Defences available to the Manufacturer sued for manufacturing a defective product.

  1.   Warning

A manufacturer sued for product defect may raise as a defence the fact that he has warned against the danger in question. In this regard, manufacturers are expected to insert instructive literature or manuals containing useful information and warning on the usage of the product. Consequently, a consumer who disregards a manufacturer’s warnings and gets injured as a result of such disregard is not entitled to any redress.

  1. User’s Negligence or misuse of the product

If a product is otherwise safe but causes harm as a result of the misuse by the consumer, the manufacturer or seller will not be liable for negligence.  In this vein, if a product is safe for its normal use but causes damage as a result of an experimental adventure embarked by the consumer, the manufacturer will not be liable.

 

  1.   Compliance with statutory standards and demonstration of a foolproof system of manufacture

A manufacturer who has taken reasonable care to ensure that his product or processes of production are compliant with laid down statutory standards and necessary qualifications from appropriate agencies can rely on the same to show that he was not negligent or that he took all steps necessary not to breach the duty of care reposed on him. 

In Nigeria, strict compliance with the guidelines from the Standard Organisation of Nigeria {SON} or National Agency for food and Drug Administration and Control {NAFDAC} may suffice.

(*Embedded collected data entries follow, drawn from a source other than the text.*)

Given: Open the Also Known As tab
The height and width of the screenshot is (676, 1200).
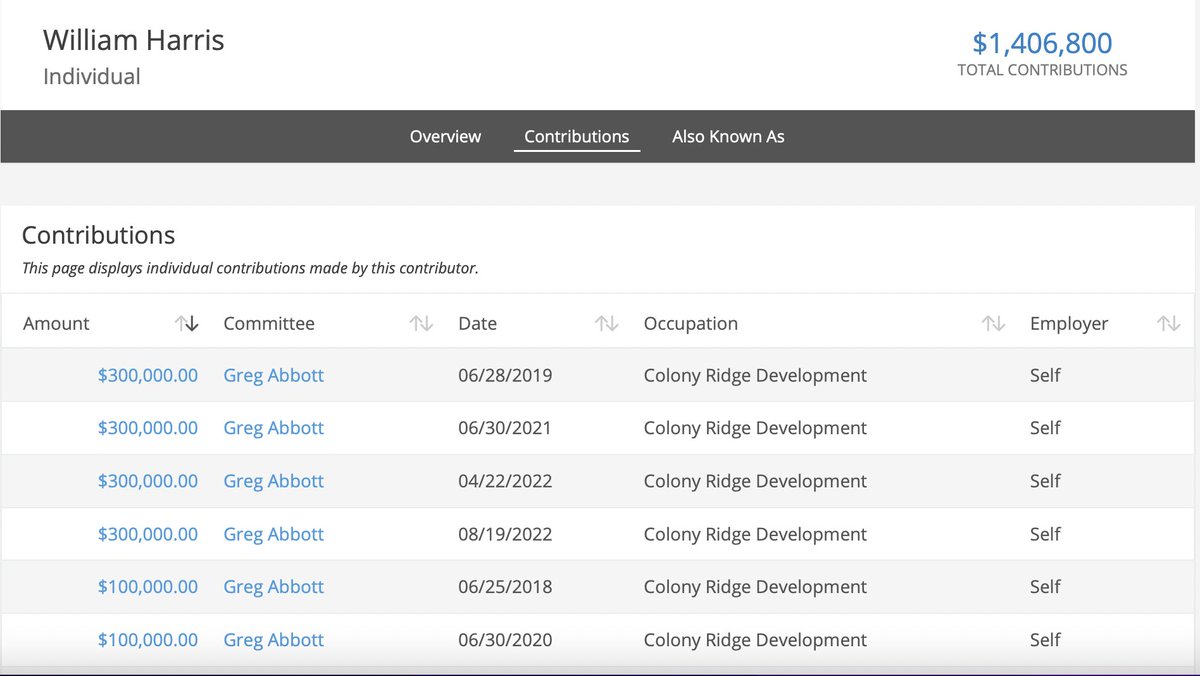Looking at the screenshot, I should [728, 137].
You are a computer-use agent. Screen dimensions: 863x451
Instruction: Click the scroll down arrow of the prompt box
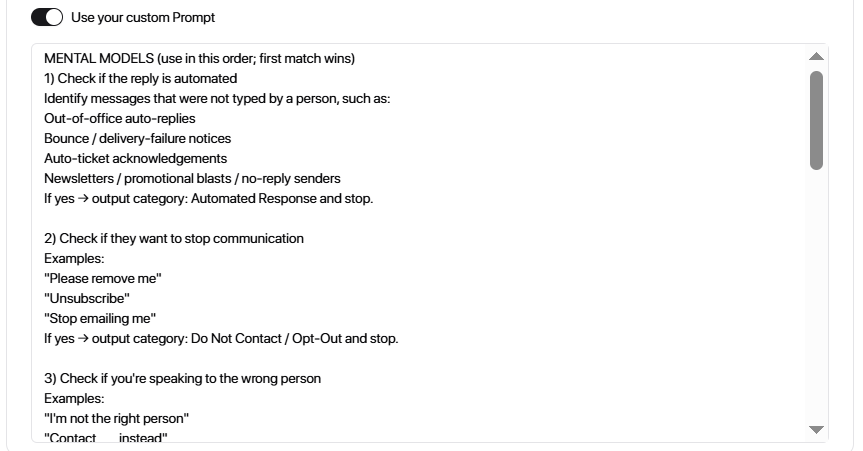click(816, 429)
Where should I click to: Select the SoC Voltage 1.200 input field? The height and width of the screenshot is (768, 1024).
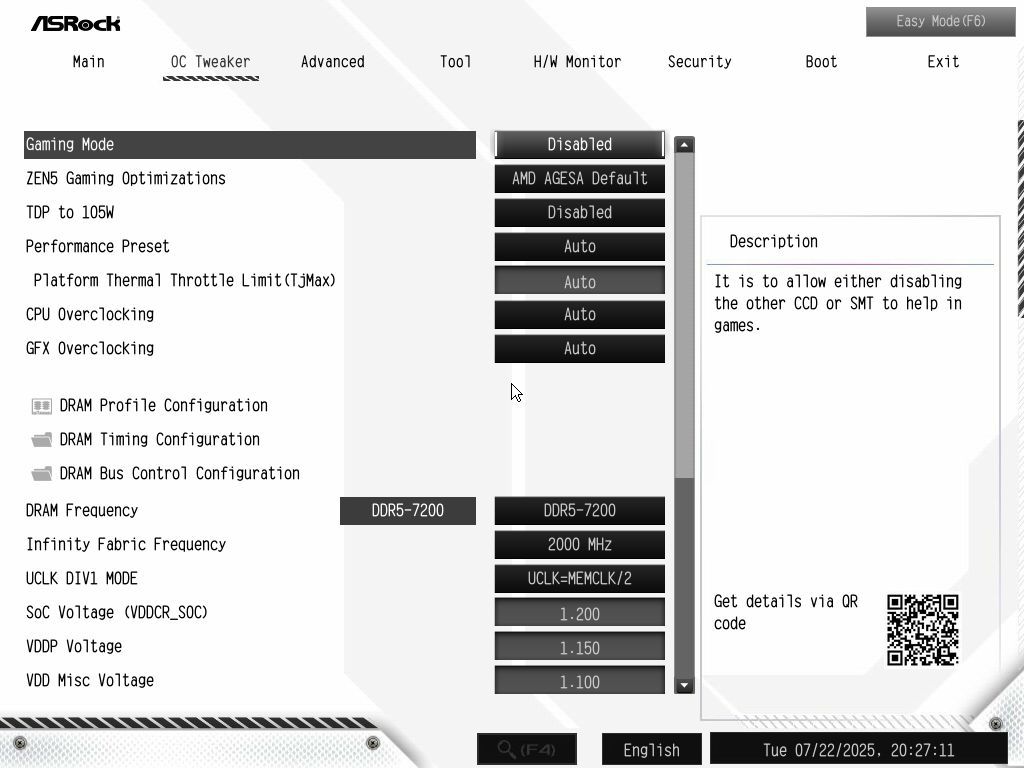click(579, 613)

Furthermore, a manufacturer can demonstrate to the court that he adopted a system of production that is foolproof, that is, he took reasonable care by putting in the right mechanism, machines or systems in the process of producing the products complained of.

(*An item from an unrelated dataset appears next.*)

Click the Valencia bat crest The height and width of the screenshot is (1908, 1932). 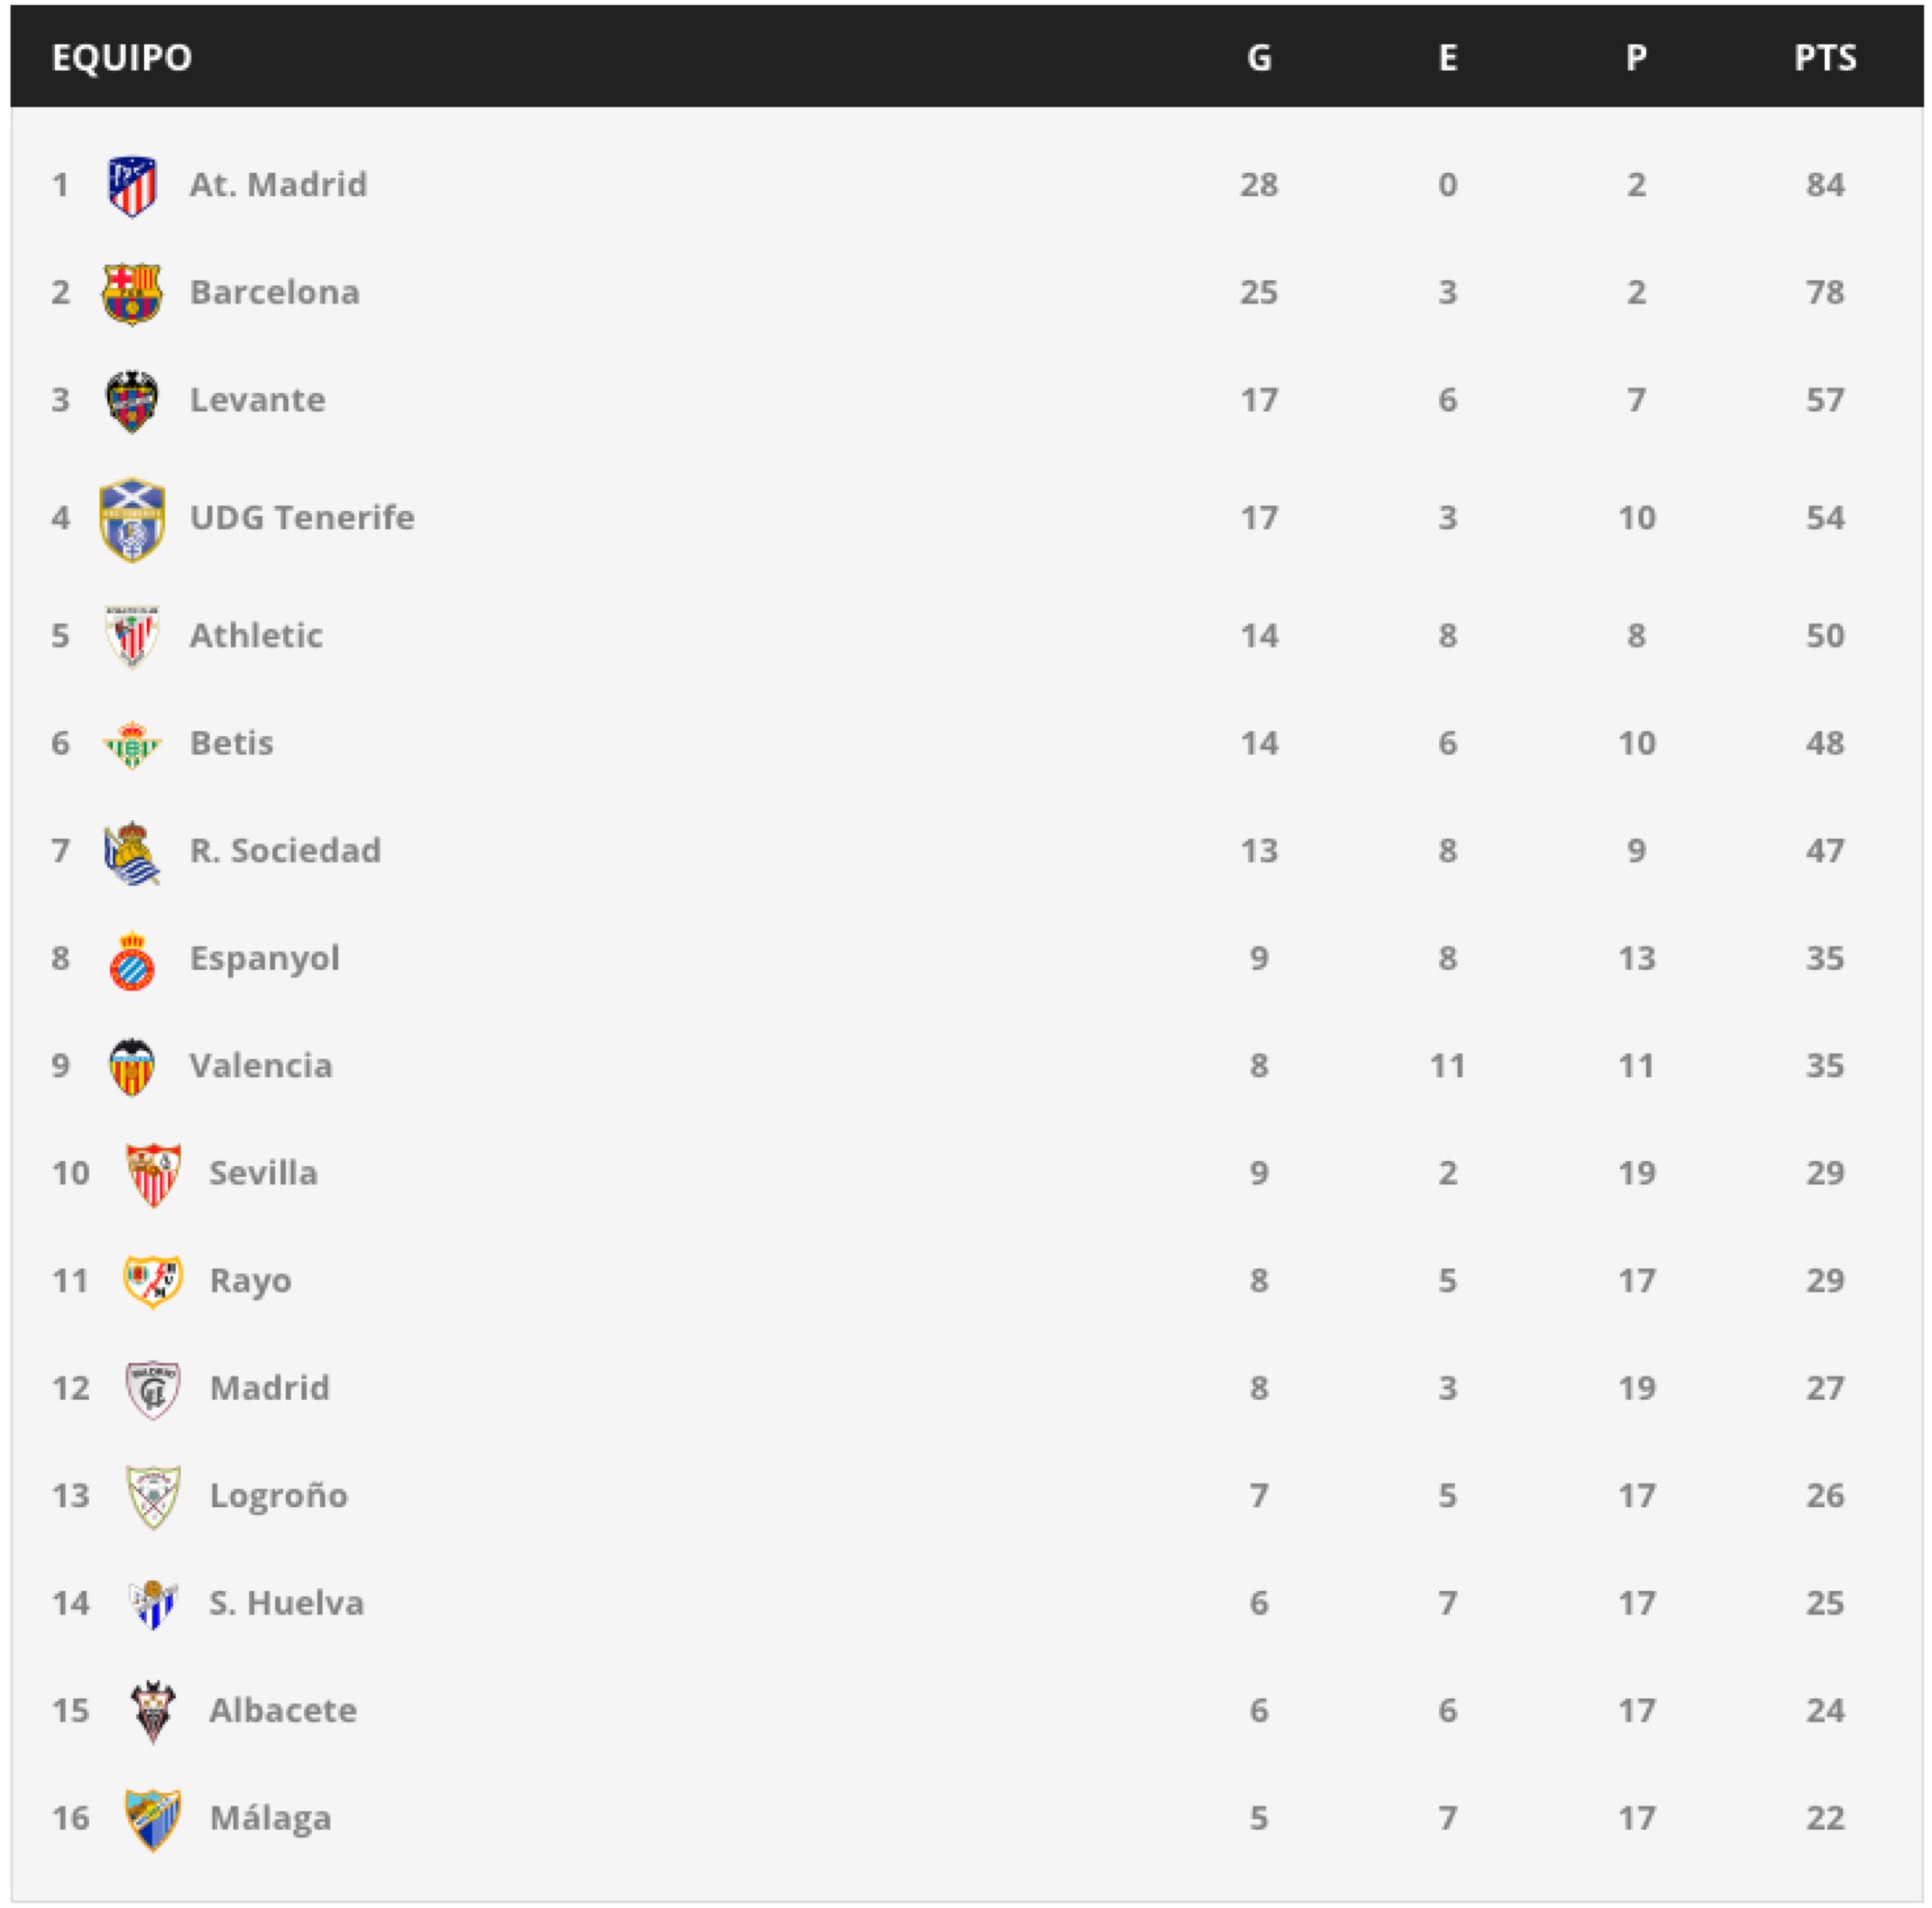point(132,1067)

  1.   The act of a third party

The manufacturer can rely on the fact that the injury caused to the consumer was an act of a third party who may have intervened or interfered with the product. For example, if B is injured as a result of C’s interference with the product manufactured by A, A can raise the defence that C’s unauthorized and independent action or interference with his product caused the injury to B and not his negligence.  

Conclusion

Manufacturers of products have a responsibility to ensure that they take the appropriate care in complying with international best practices and adopting safety measures to ensure that their products are safe for consumption in order to avoid incessant litigation that may arise out of their negligence or to avoid causing irreparable loss to the consumers. 

Lastly, government agencies must take bold steps in fishing out substandard products from the market in order to safeguard the lives of their citizenry.